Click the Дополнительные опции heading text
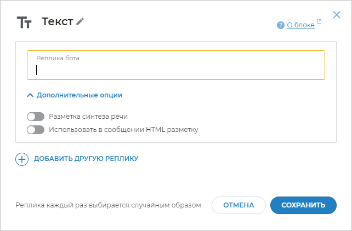The image size is (352, 231). (80, 95)

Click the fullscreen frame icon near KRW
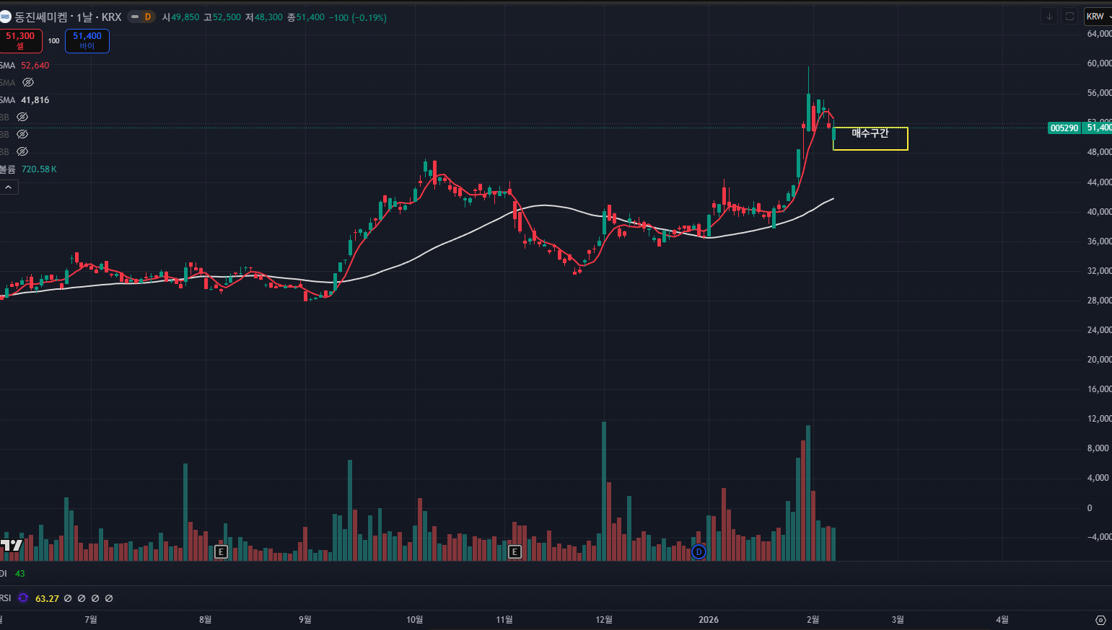pos(1069,17)
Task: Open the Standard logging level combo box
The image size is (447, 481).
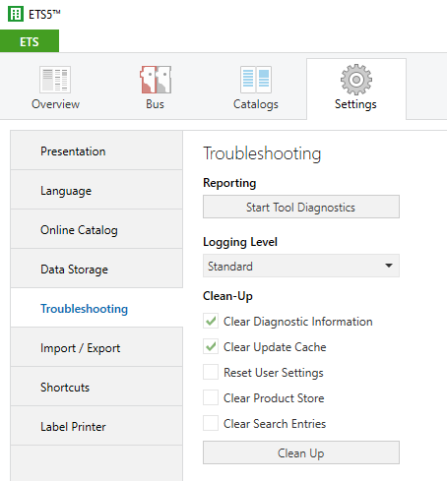Action: point(301,266)
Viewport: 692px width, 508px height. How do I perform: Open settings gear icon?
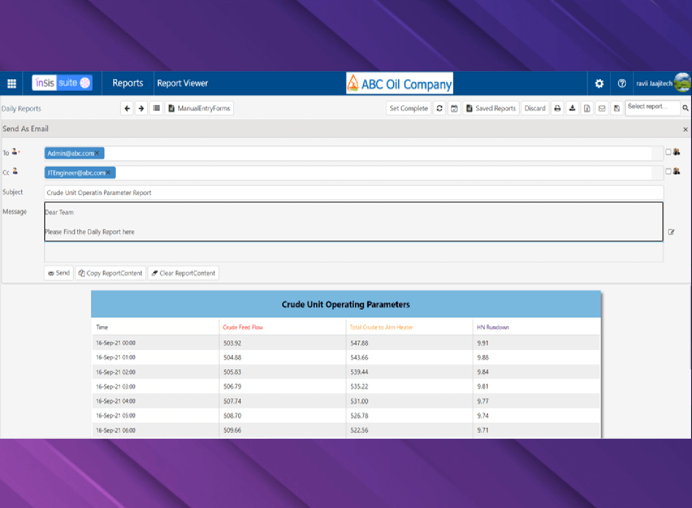click(x=599, y=84)
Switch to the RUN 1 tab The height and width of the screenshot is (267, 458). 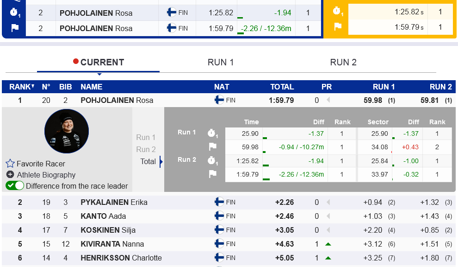pos(221,63)
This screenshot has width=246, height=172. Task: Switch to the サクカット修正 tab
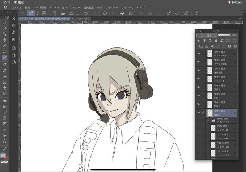(x=81, y=18)
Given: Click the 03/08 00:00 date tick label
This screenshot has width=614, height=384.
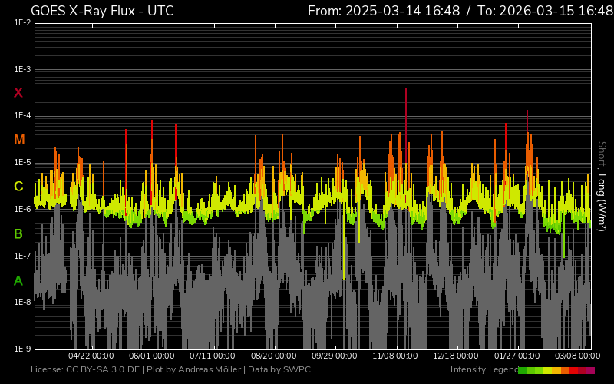Looking at the screenshot, I should coord(577,356).
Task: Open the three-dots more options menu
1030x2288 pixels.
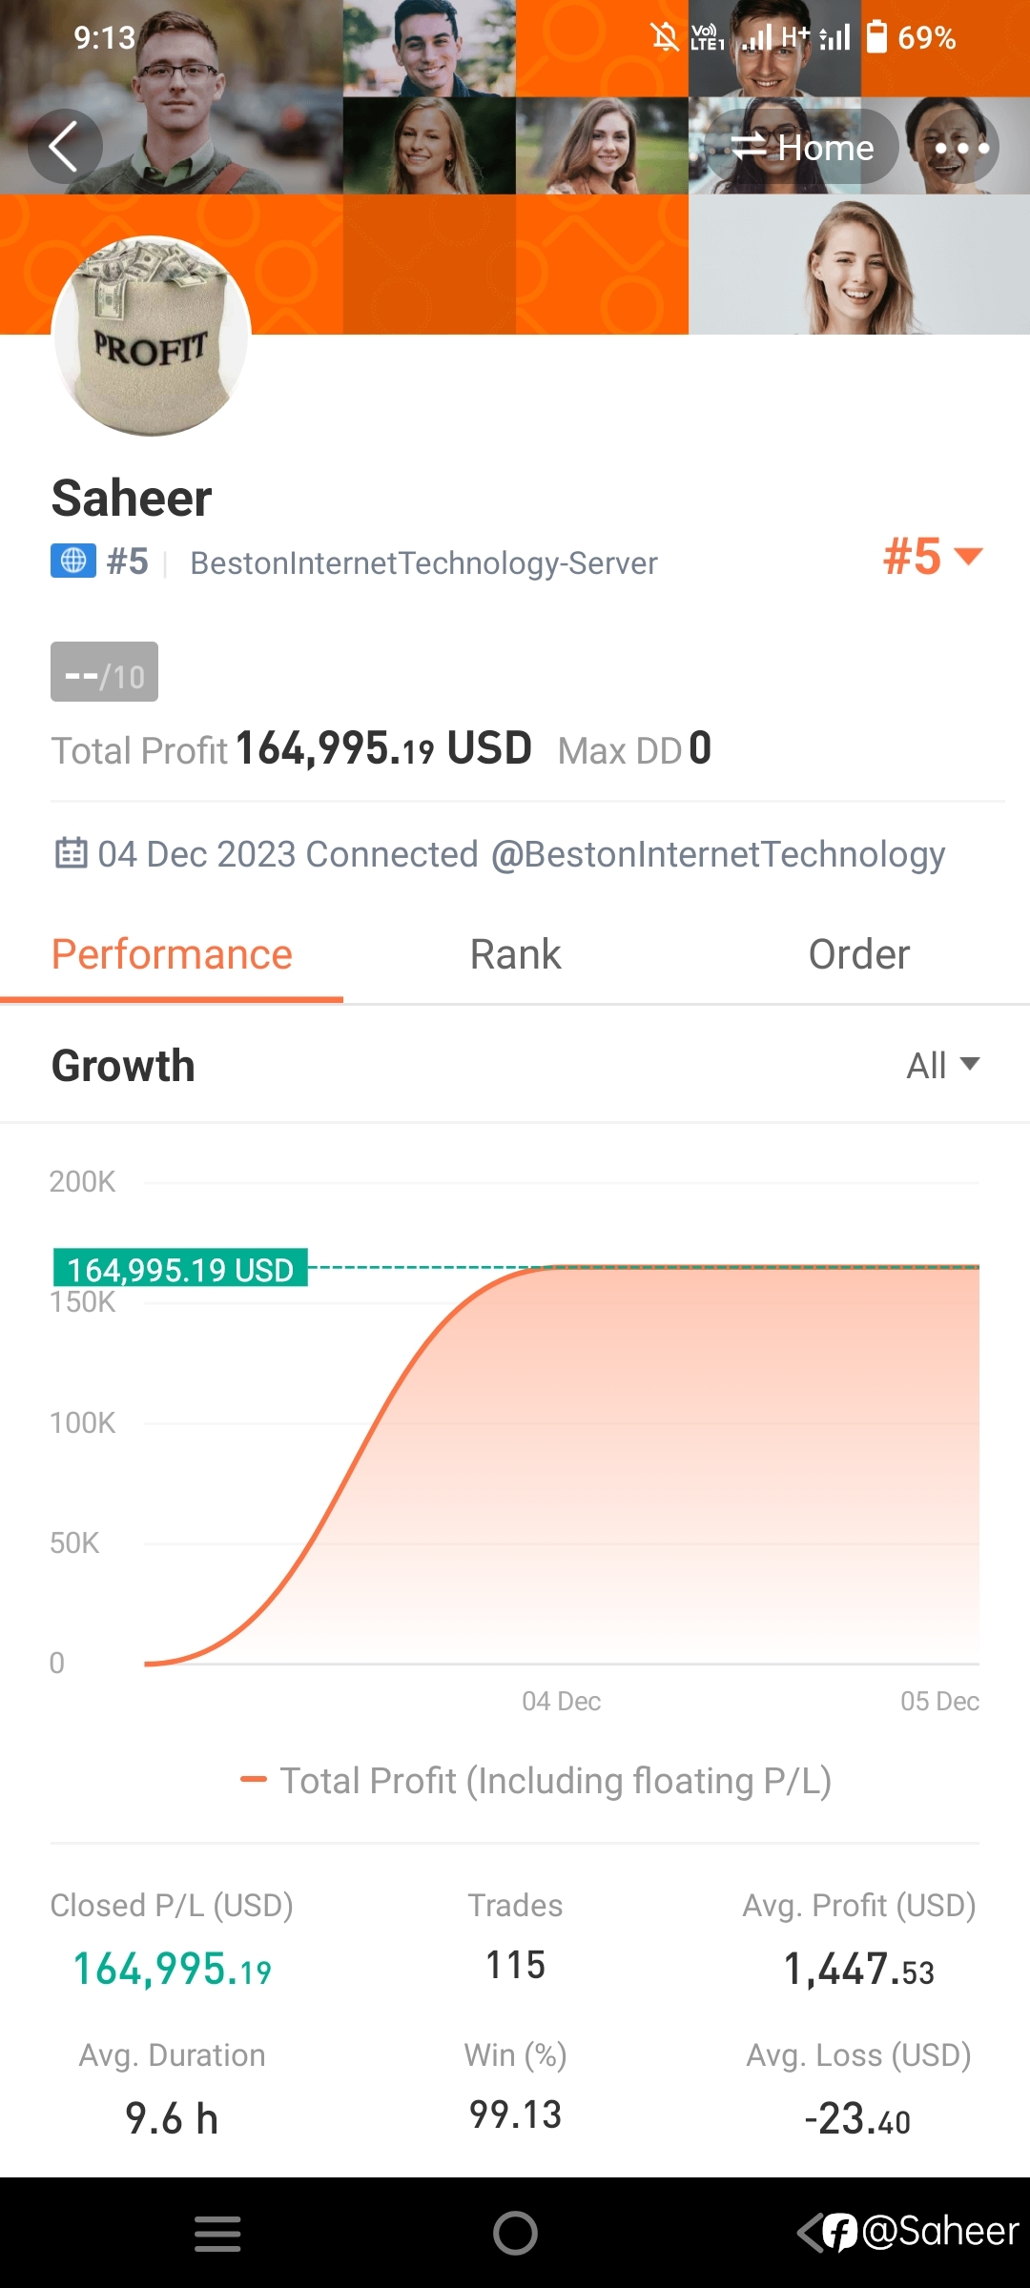Action: point(961,148)
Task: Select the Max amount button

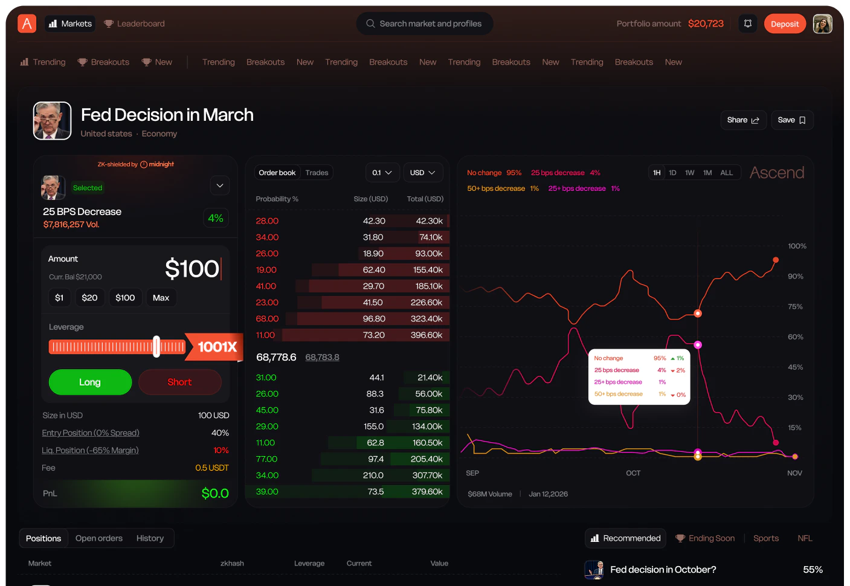Action: (x=161, y=297)
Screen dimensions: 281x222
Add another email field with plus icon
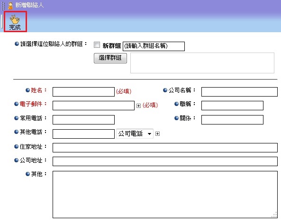(x=138, y=106)
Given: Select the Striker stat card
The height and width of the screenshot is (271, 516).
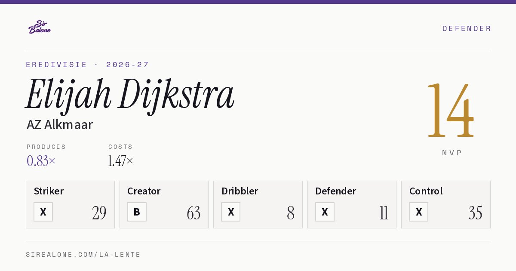Looking at the screenshot, I should coord(71,205).
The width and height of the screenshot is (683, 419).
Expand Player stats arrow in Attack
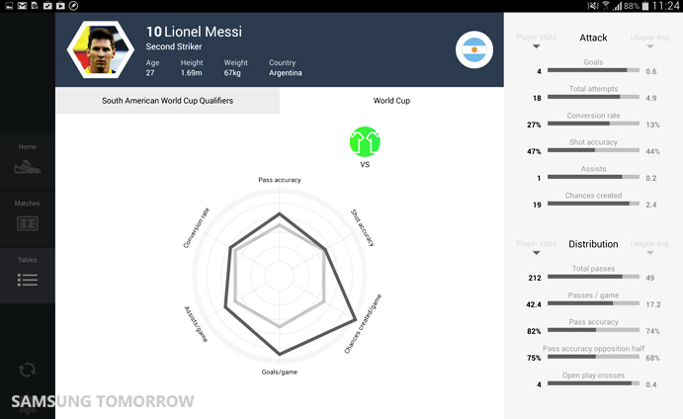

....

An exact copy of the lines above from the one with "Task: Open the three-dots more options menu" up to and including the one with "Given: Select the Striker stat card" is required; reproduce only those lines, omitting all pictures.

Task: Open the three-dots more options menu
1030x2288 pixels.
Action: point(961,148)
Task: Select the Max amount button

Action: (x=161, y=297)
Screen dimensions: 281x222
Add another email field with plus icon
(x=138, y=106)
Given: Select the Striker stat card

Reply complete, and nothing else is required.